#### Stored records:
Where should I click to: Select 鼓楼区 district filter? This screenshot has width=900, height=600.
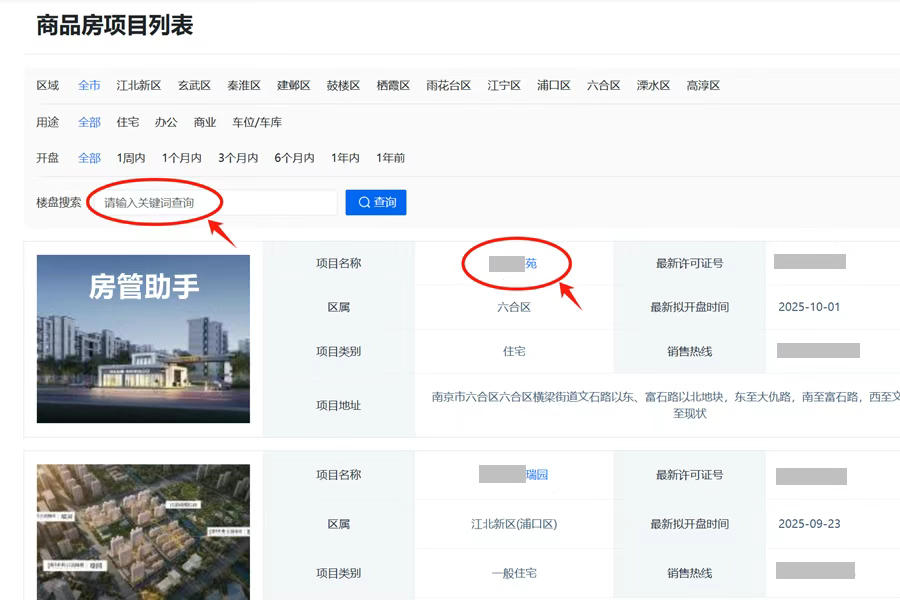pos(343,86)
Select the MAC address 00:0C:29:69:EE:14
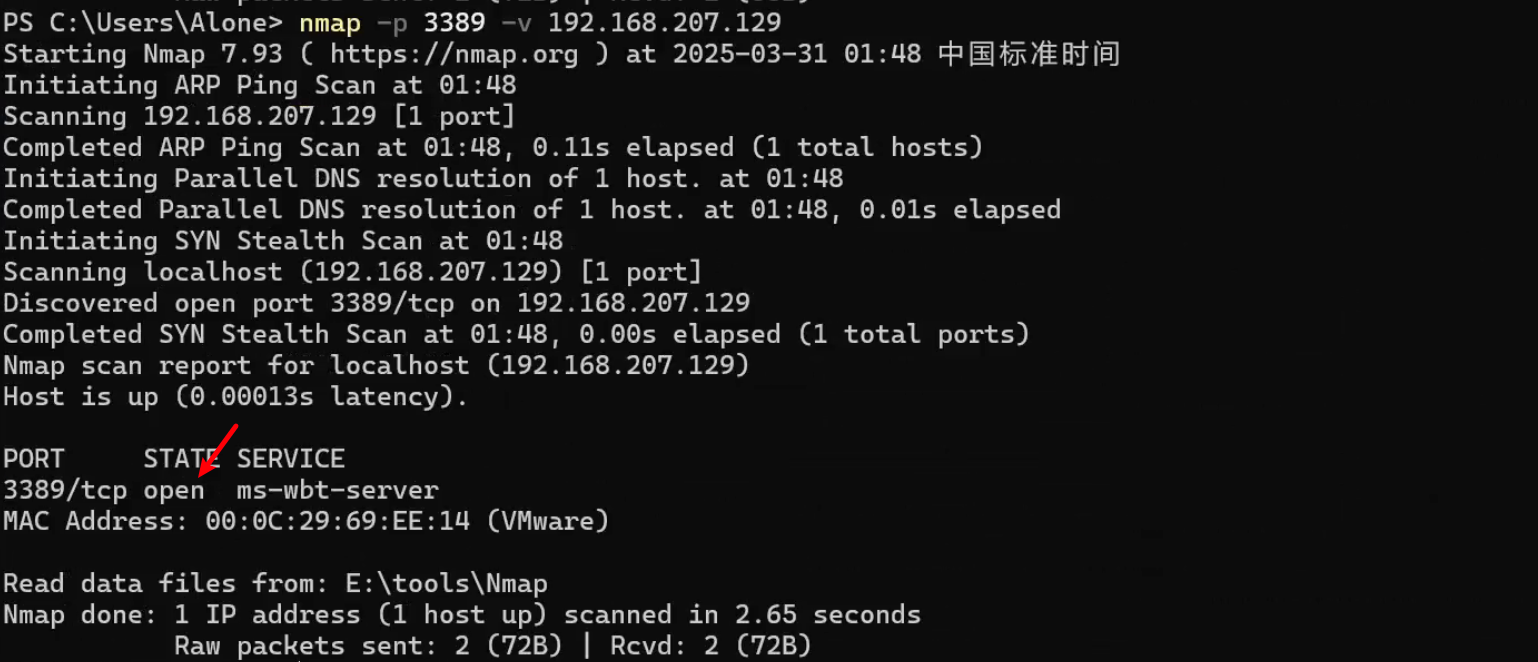Image resolution: width=1538 pixels, height=662 pixels. point(337,522)
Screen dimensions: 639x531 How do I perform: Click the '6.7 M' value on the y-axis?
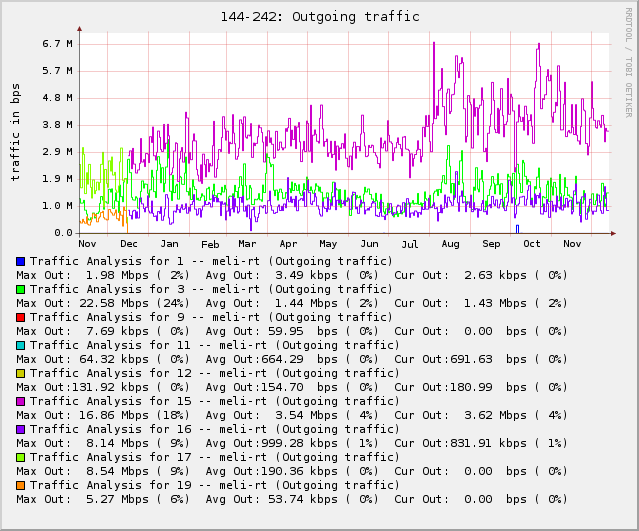point(58,44)
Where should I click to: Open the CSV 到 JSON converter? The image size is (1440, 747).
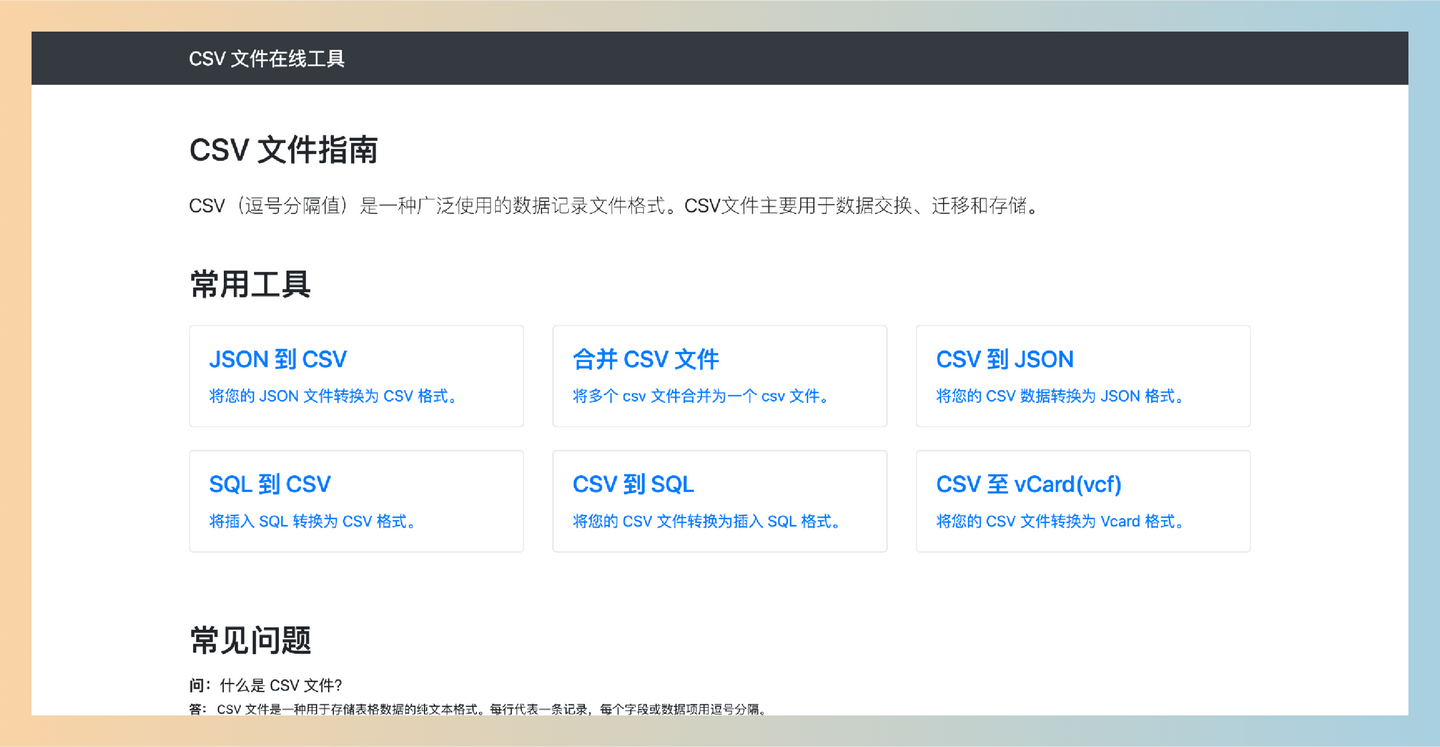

#### Task requirements:
All of the records above should be written out exactly, with the pictures left out.

#### Answer to this exercise:
Where should I click to: Select 鼓楼区 district filter? This screenshot has width=900, height=600.
pos(343,86)
Select the MAC address 00:0C:29:69:EE:14
Image resolution: width=1538 pixels, height=662 pixels. point(337,522)
Screen dimensions: 639x531 How do I perform: Click the '6.7 M' value on the y-axis?
point(58,44)
Where should I click to: Open the CSV 到 JSON converter? The image size is (1440, 747).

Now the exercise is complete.